Because, as I’ve stated repeatedly, I don’t believe most people carrying student debt have made bad decisions. Nobody who has made that claim in this thread has provided evidence that it is true. The idea that people who struggle financially do so because of bad decisions is a tired conservative canard that shows its ugly face at every level, including, apparently, whether people should have their loans forgiven.*

*In case anyone forgot, I don’t believe that they should.

Saying something is a tired conservative canard is not a refutation of the fact that borrowing 10s if not over a hundred thousand dollars AND the opportunity costs of 4+ years of time for a degree that doesn’t have much market value is an irrational decision. It may not be technically stupid but it surely isn’t wise. There is plenty of data for what the cost of college is in terms of books, tuition, and housing. There is plenty of data for historical salaries and wages. It’s basic arithmetic to calculate the differences.

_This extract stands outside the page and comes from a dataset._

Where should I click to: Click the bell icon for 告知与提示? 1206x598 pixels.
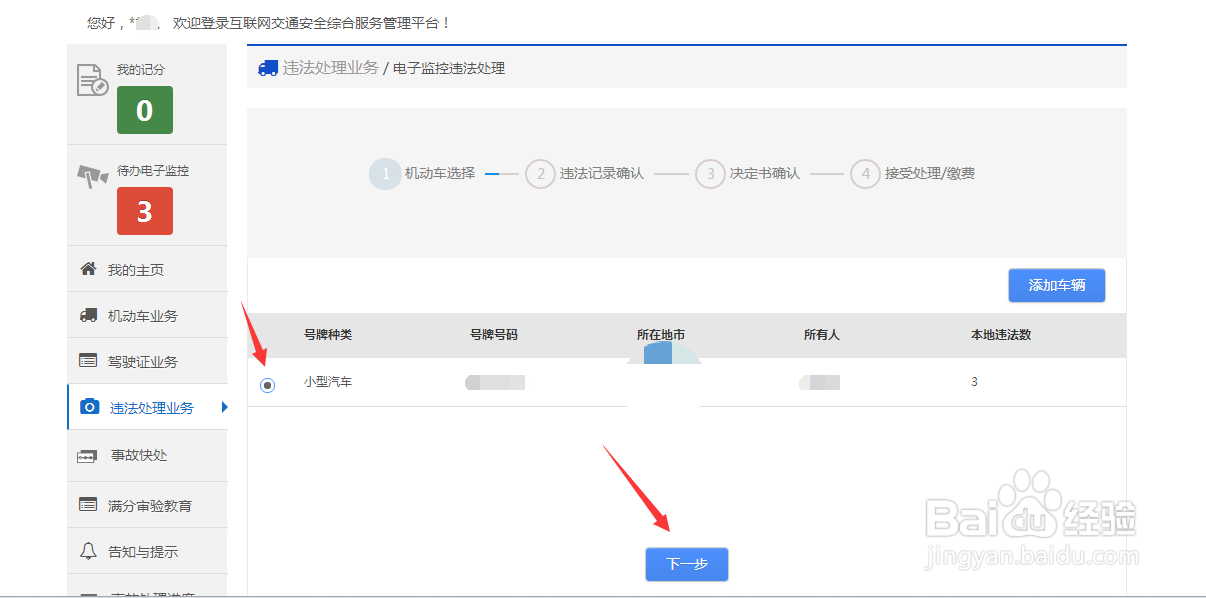[88, 551]
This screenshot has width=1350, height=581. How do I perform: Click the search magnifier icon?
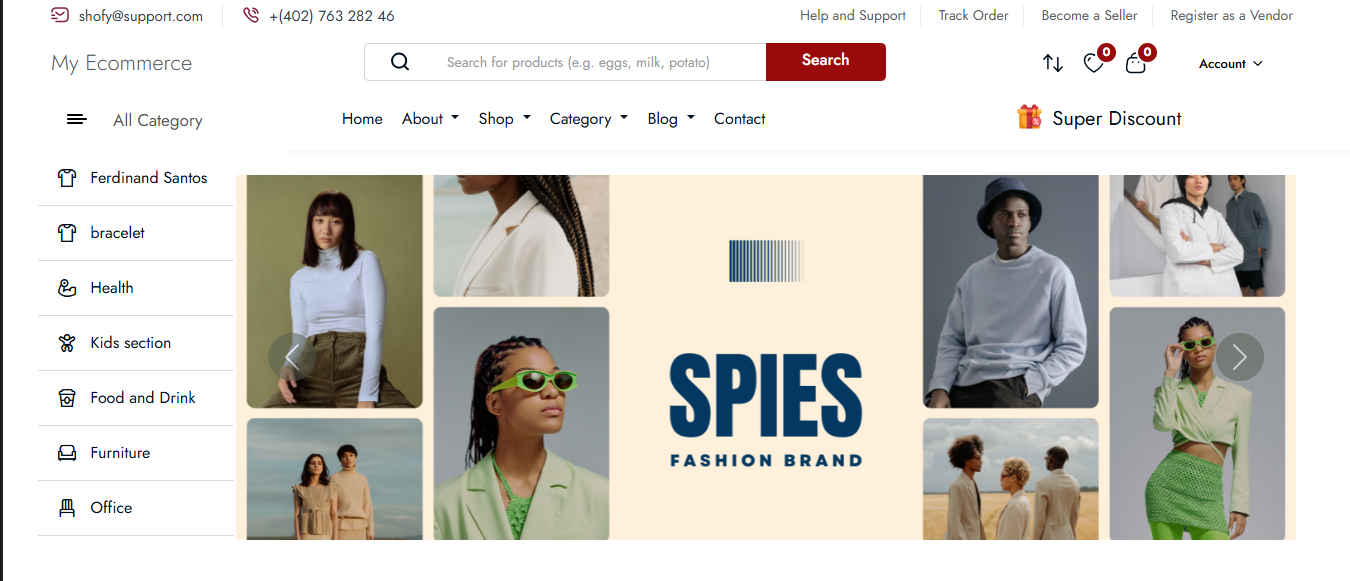coord(400,62)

When money is spent on something such as an education typically people refer to that as an investment. If an investment has a negative return it’s not wise. Adults, adults who can serve in the military, marry and have children, and even vote should spend a few hours researching the current and the likely job market with regards to the degree they are purchasing.

Would you buy a $45,000 excavator if there was no market in which you could use the excavator to pay for it’s costs (including the time value of money)? Furthermore, every time there is a large scale debt forgiveness the signal sent is that irresponsibility is rewarded and responsibility is punished.

If I knew for a fact that debt forgiveness was coming, why shouldn’t I invest what I’m currently paying for a student loan into the stock market?

It’s actually nothing at all like the rent moratorium.

The rent moratorium has the cover that this is an emergency. Allowing a large number of people to be kicked out of their homes during a pandemic when it is unclear how long it will be before jobs return is a horrible idea with clear negative consequences and it had to be addressed right away. The rent moratorium is not a well thought out way of doing it, and creates a number of downstream issues, but it kept things from going off a cliff that was right there. It’s a crisis response to an immediate crisis.

Student loan debt isn’t a crisis. For a lot of people it means that they’re not participating as fully in the economy as they (or we) would like them to. For some, it’s more acute and they’re making choices between student loans and more pressing necessities. But for the most part, if the student loan problem isn’t taken care of tomorrow, or even next month, people are going to fine. This isn’t something that needs this kind of crisis-style immediate, first-day-of-office response. I’m not seeing good reasons not to take the time to find a comprehensive thorough approach to the problem and solution - this current proposal doesn’t seem like that at all.

Many people do the arithmetic and end up better off than they would have been if they had not gone to school. What percentage of people who currently have greater than $50k in student loans are better off financially than they would be without an education? What percentage had a reasonable expectation of employment going into their programs? That’s the question nobody even seems to want to try to answer. Because their assertions that these people have made “bad decisions” are grounded in ideology rather than fact.

People already do this. As I explained upthread, current federal loan repayment options make it possible to reduce your payments to amounts that are so small they don’t even cover interest on the loan. Some very low income people pay nothing at all. In our household we’ve gone back and forth between prioritizing the debt and prioritizing retirement. The reason for this, in all honesty, is that I hate debt and want it gone forever, and my husband doesn’t mind it as long as we’re coming out ahead in terms of net worth. A financial advisor may advise us to prioritize investments over paying down student loans because the return on investment would be greater than the interest rate of the loan. From an individual perspective, what matters in the end is not necessarily paying down the debt, it’s the final calculation of net worth.